Collected data
※

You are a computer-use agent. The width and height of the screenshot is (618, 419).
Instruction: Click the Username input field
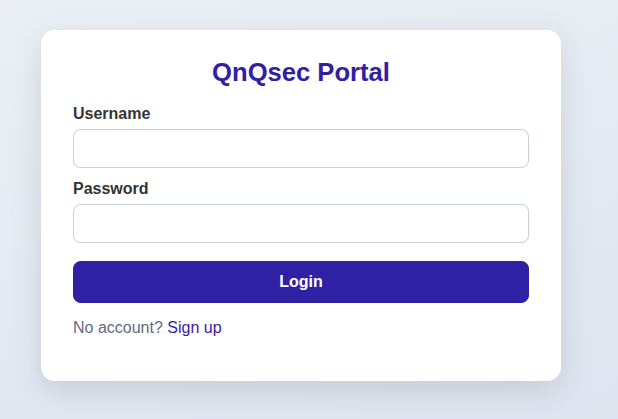tap(300, 148)
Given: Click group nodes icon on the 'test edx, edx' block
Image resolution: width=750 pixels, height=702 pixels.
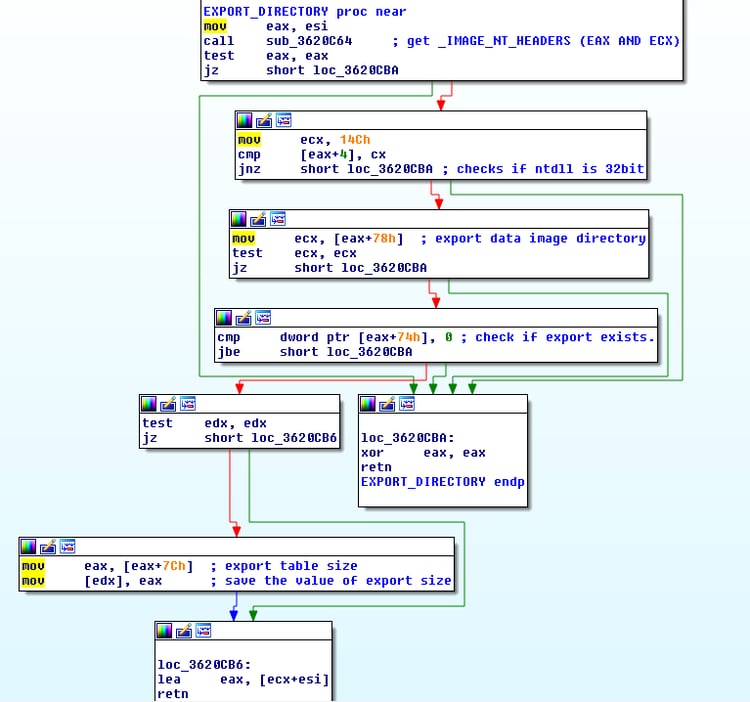Looking at the screenshot, I should tap(187, 403).
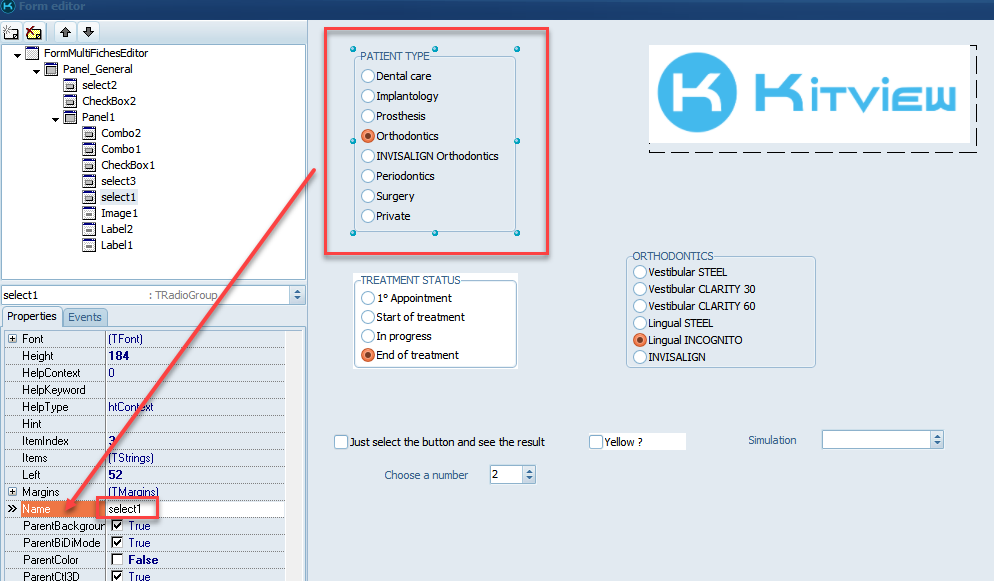Click the Kitview logo image
Viewport: 994px width, 581px height.
[812, 95]
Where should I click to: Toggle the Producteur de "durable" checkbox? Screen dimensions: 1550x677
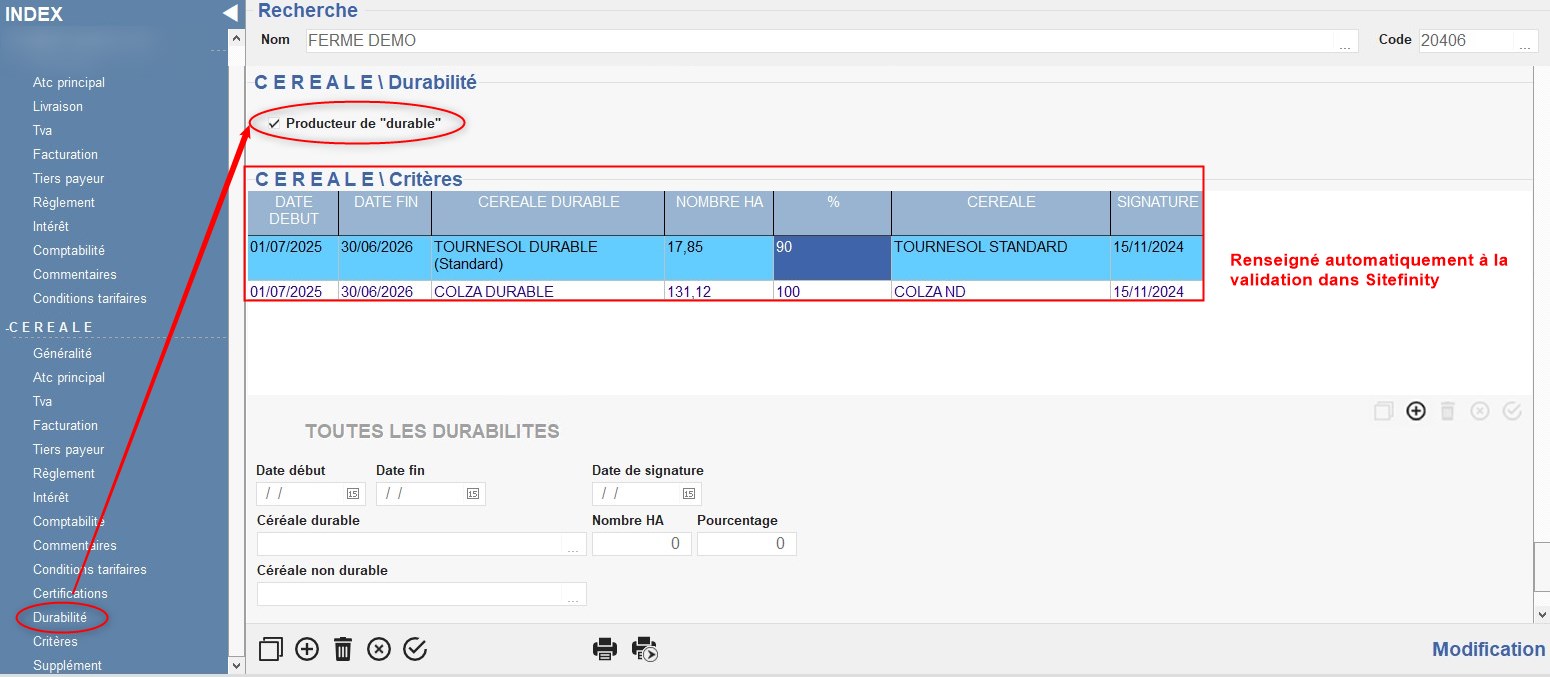[x=274, y=123]
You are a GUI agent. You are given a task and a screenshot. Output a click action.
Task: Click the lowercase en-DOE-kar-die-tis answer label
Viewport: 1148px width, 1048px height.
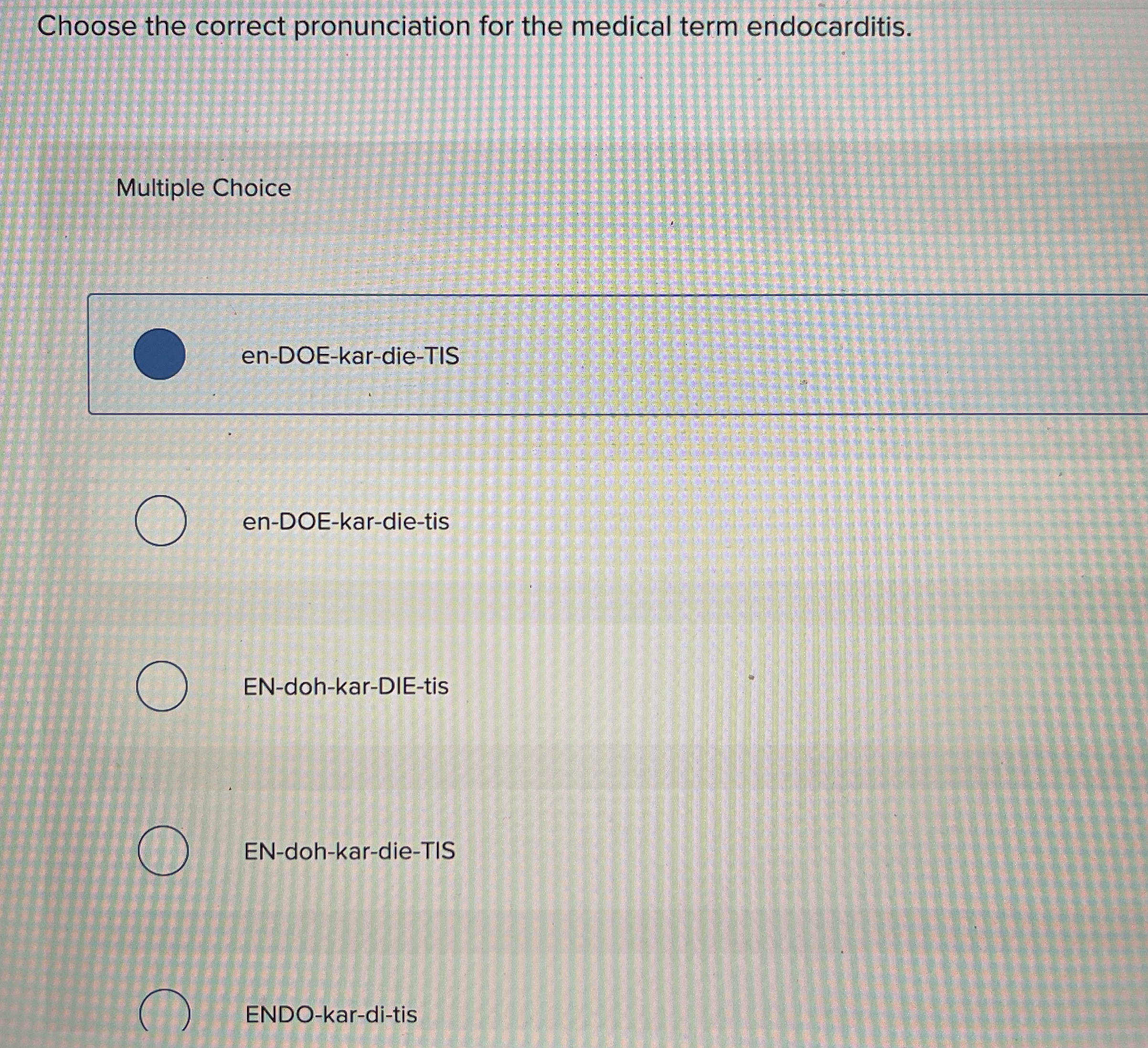[x=346, y=521]
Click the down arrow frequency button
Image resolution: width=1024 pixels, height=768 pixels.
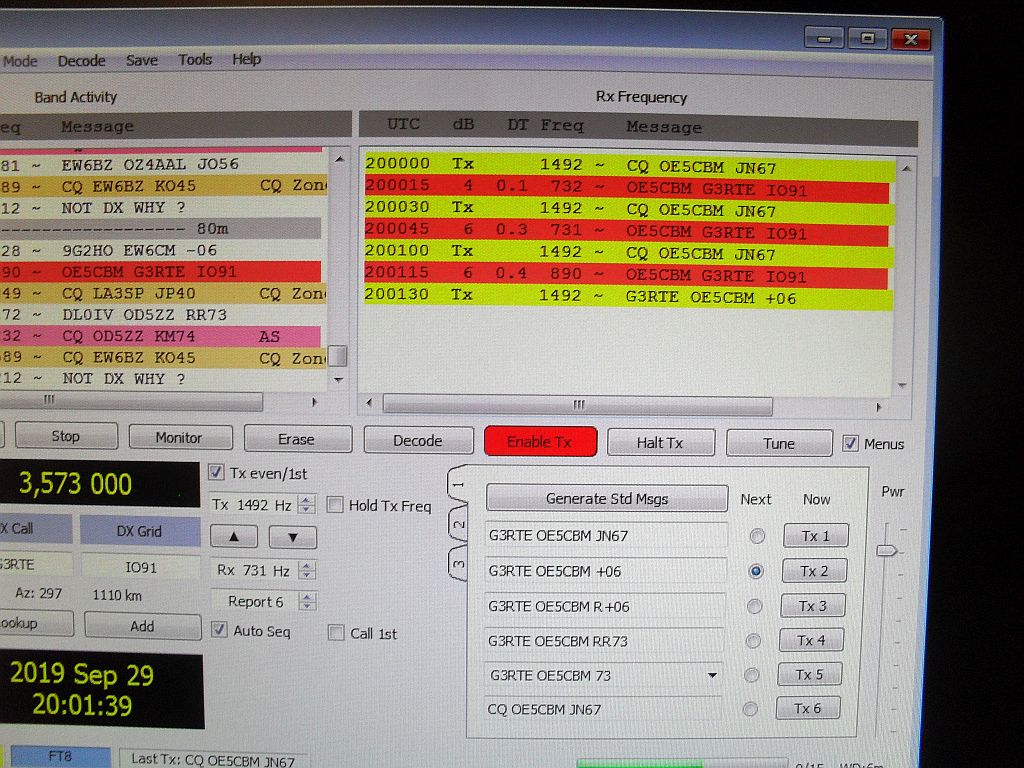[293, 537]
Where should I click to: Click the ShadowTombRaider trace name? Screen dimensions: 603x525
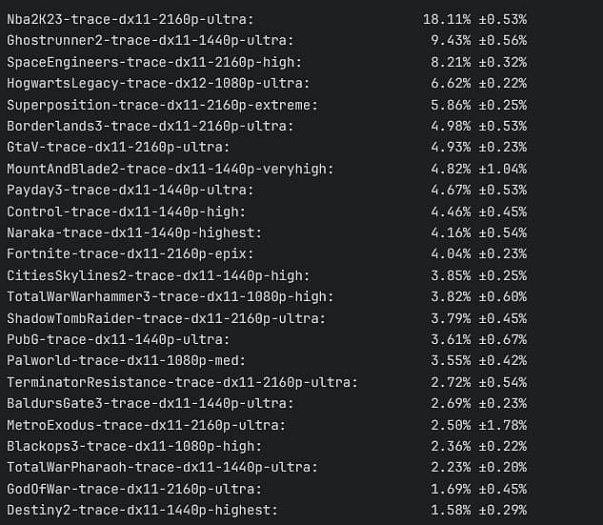click(x=167, y=318)
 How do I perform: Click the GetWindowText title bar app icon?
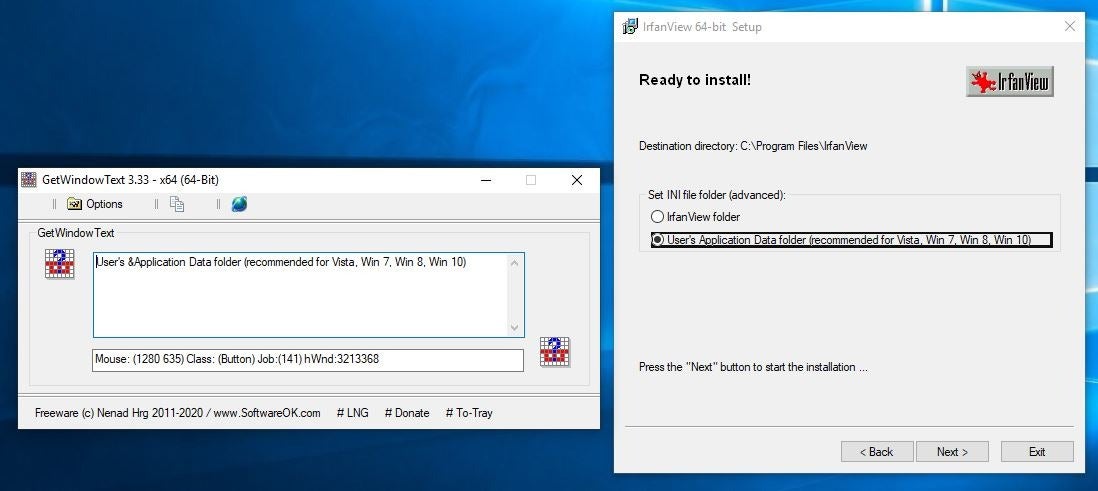pos(29,180)
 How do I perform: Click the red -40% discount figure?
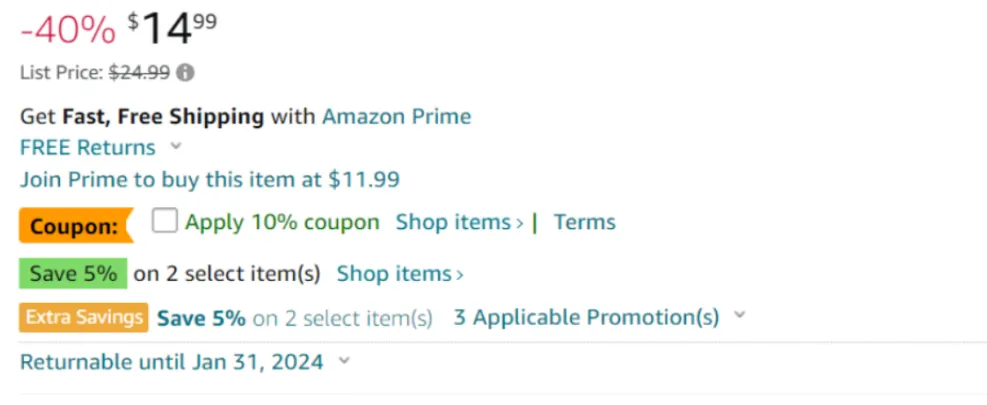click(68, 30)
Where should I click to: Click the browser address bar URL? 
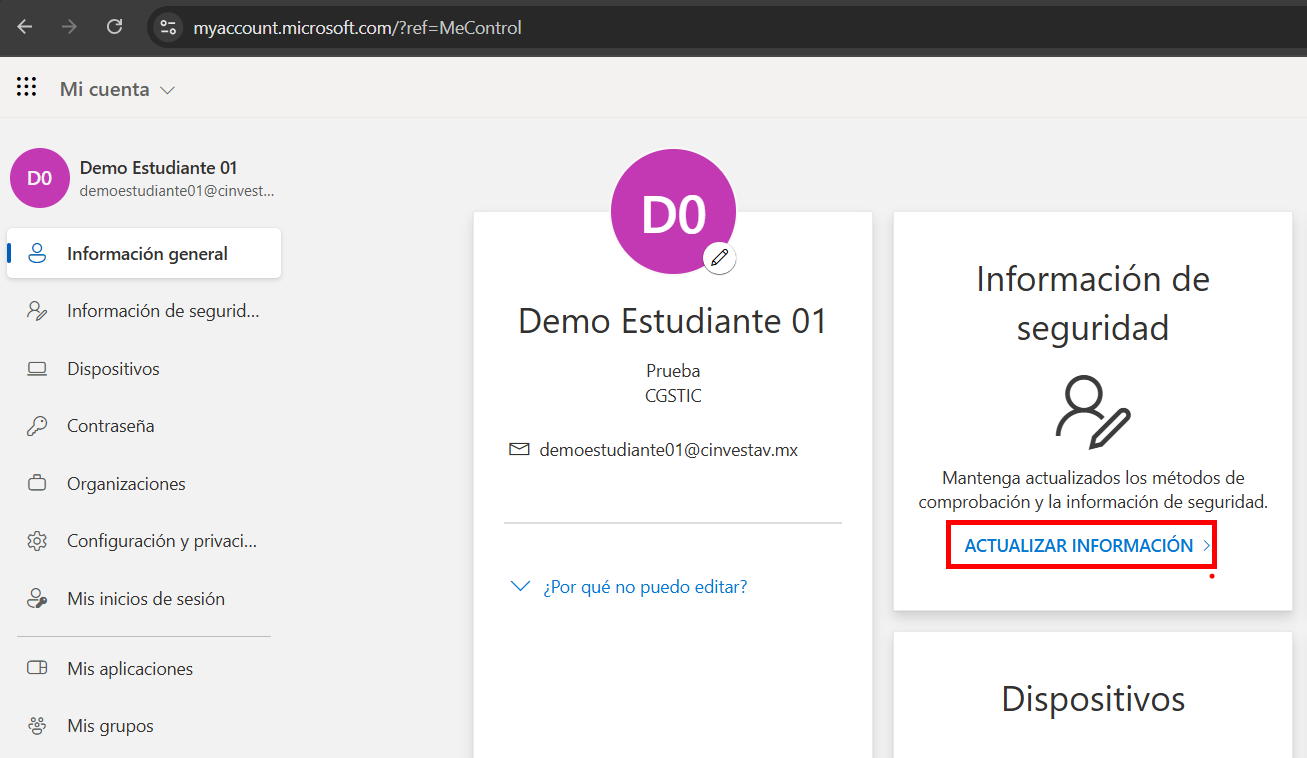358,28
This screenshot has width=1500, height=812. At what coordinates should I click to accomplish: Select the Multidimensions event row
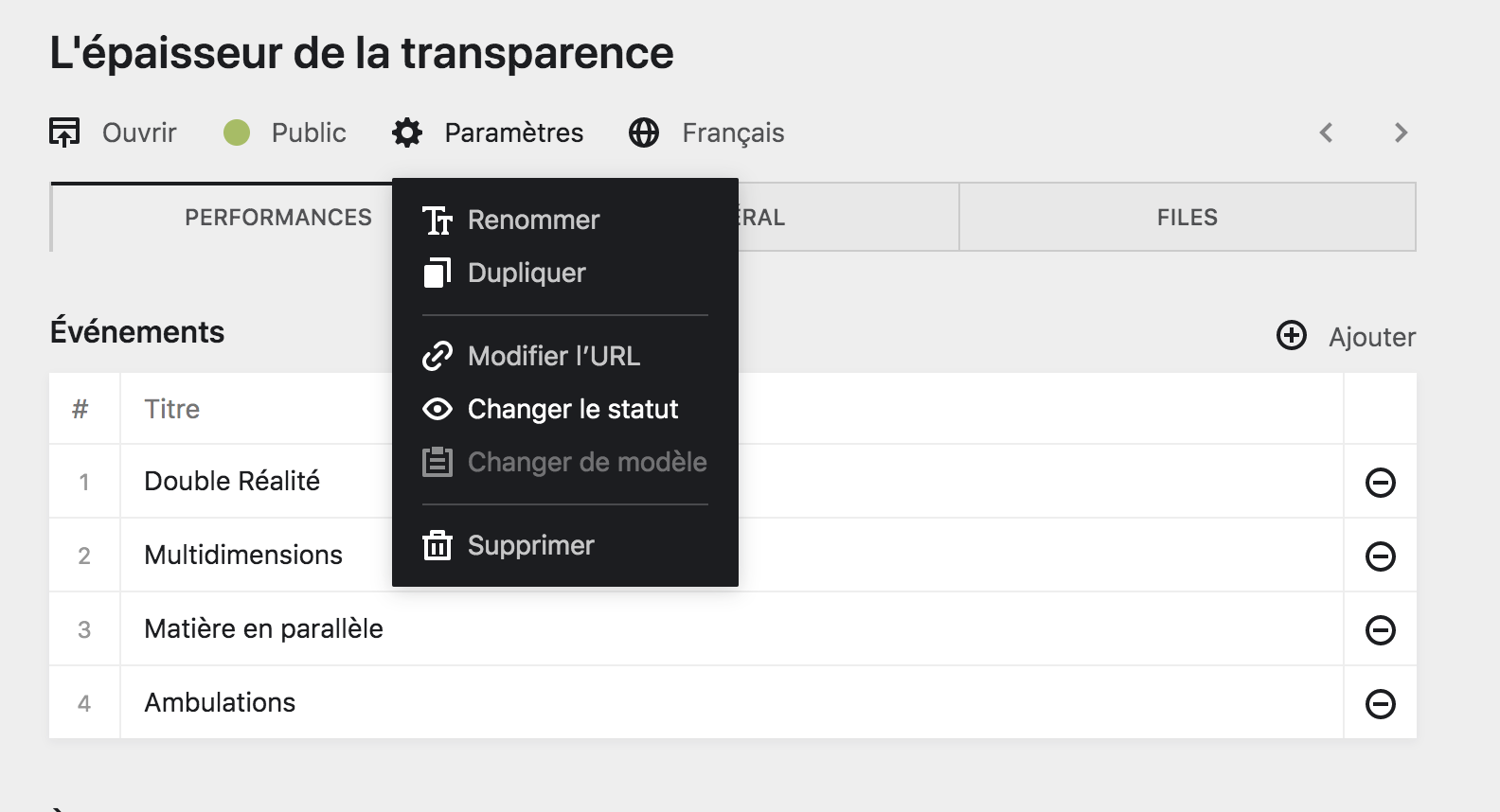tap(242, 555)
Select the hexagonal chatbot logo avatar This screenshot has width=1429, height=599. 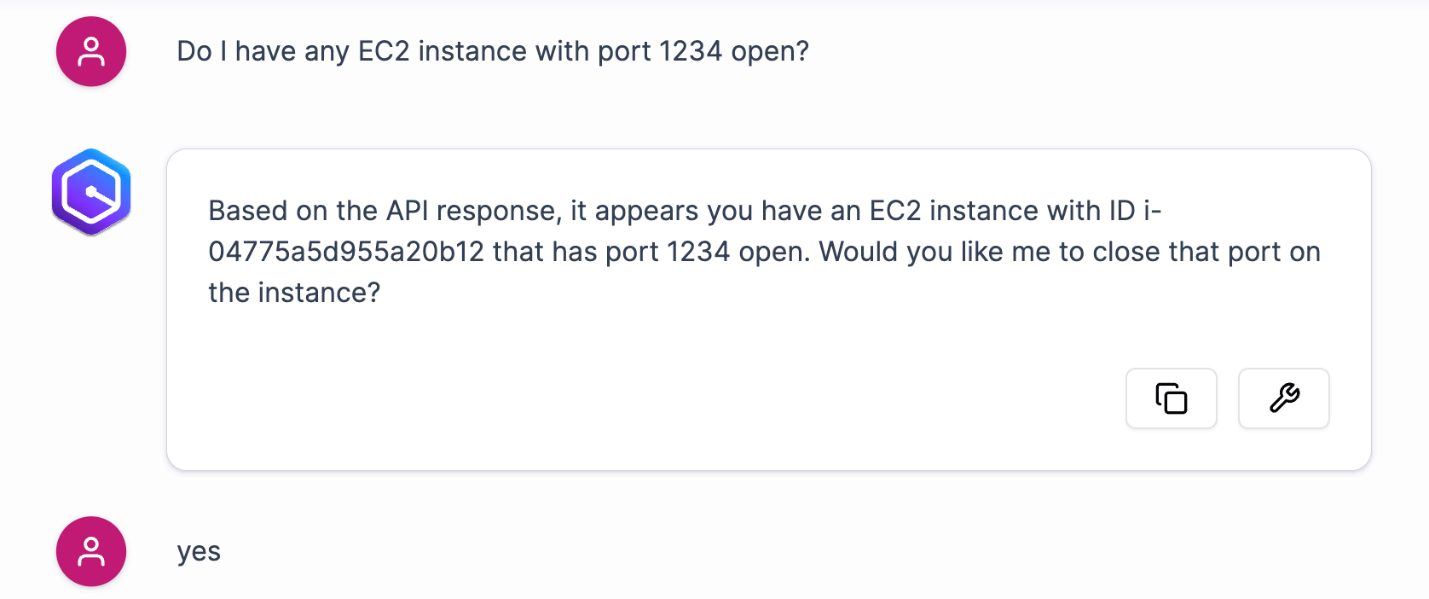pyautogui.click(x=91, y=191)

※

Your answer should be all lines from the data that contain "agent".

* Answer space:
You are a computer-use agent. The width and height of the screenshot is (618, 419).
You are a GUI agent. You are given a task and a screenshot. Output a click action.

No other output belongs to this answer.